Items listed in a dataset:
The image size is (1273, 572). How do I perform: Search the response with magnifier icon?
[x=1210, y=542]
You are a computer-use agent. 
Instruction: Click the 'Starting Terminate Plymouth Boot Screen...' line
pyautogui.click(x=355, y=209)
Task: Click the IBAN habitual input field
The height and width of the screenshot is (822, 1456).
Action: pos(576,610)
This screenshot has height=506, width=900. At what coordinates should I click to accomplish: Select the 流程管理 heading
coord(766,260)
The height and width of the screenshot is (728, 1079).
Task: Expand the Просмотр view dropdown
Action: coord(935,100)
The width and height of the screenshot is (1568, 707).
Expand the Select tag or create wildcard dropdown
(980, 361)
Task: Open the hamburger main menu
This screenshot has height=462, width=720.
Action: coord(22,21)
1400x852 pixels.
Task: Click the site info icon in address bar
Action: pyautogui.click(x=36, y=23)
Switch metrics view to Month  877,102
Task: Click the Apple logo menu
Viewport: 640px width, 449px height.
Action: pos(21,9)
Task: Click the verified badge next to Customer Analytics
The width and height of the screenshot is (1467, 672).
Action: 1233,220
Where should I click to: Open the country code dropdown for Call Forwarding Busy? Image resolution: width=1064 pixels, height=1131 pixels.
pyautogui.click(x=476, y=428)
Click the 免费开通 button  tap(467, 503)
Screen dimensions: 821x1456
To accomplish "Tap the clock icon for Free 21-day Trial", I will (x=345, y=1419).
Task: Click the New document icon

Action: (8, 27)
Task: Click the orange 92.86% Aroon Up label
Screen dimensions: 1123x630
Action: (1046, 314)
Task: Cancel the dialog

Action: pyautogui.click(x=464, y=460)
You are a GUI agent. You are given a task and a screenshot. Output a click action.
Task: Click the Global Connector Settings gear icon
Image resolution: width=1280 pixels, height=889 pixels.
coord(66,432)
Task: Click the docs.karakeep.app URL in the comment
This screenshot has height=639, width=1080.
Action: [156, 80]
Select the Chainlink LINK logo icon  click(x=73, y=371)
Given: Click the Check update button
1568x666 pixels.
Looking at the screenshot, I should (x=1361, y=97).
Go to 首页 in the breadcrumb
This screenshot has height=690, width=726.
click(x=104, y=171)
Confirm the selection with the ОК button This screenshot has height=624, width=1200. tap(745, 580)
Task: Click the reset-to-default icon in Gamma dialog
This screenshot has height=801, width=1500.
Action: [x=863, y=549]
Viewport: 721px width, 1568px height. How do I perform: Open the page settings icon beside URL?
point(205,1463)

= Description of the task =
In which lines of the records does the word "logo" appear? Copy each of them.

= The answer =
Task: Click the Apple logo menu
Select the Chainlink LINK logo icon  click(x=73, y=371)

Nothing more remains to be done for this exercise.